■ **Supplied information**:
──────

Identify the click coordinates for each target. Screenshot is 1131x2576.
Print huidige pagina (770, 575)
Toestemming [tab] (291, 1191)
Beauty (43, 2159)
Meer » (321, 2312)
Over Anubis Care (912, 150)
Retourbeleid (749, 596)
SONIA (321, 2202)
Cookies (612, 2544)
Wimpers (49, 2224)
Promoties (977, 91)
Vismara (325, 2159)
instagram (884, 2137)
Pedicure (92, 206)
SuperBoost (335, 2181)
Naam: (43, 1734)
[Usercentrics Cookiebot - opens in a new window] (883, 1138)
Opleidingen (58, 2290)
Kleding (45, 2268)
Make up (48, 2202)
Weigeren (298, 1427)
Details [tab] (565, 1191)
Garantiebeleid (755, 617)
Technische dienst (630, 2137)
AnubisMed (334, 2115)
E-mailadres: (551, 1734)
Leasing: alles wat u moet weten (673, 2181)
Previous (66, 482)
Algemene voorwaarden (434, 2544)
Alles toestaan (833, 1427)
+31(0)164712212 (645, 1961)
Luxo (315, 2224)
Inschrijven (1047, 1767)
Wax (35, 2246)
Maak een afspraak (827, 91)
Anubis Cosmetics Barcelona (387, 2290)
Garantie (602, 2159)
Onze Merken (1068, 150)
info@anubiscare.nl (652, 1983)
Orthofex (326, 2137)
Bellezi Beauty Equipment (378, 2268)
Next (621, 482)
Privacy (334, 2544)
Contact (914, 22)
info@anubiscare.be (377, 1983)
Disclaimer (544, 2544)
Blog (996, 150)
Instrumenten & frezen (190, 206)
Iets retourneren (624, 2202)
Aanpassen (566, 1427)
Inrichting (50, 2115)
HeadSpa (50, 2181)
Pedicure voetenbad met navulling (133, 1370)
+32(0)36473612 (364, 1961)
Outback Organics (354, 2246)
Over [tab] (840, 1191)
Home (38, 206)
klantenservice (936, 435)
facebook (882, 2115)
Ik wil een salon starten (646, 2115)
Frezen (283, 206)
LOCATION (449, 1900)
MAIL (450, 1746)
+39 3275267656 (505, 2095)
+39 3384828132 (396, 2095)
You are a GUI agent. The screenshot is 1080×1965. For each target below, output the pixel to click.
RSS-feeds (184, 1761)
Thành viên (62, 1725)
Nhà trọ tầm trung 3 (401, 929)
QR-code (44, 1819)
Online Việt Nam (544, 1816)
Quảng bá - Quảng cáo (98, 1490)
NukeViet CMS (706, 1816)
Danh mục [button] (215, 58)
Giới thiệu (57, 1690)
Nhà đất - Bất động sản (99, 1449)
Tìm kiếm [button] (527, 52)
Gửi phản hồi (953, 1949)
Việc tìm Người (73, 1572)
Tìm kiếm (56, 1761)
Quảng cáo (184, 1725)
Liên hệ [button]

──────

■ **Task directions**: Could you reproduce word for word every line of the material from the one containing "QR-code (44, 1819)" through the end of the material, including both of those lines?

■ **Exercise response**:
QR-code (44, 1819)
Online Việt Nam (544, 1816)
Quảng bá - Quảng cáo (98, 1490)
NukeViet CMS (706, 1816)
Danh mục [button] (215, 58)
Giới thiệu (57, 1690)
Nhà đất - Bất động sản (99, 1449)
Tìm kiếm [button] (527, 52)
Gửi phản hồi (953, 1949)
Việc tìm Người (73, 1572)
Tìm kiếm (56, 1761)
Quảng cáo (184, 1725)
Liên hệ [button]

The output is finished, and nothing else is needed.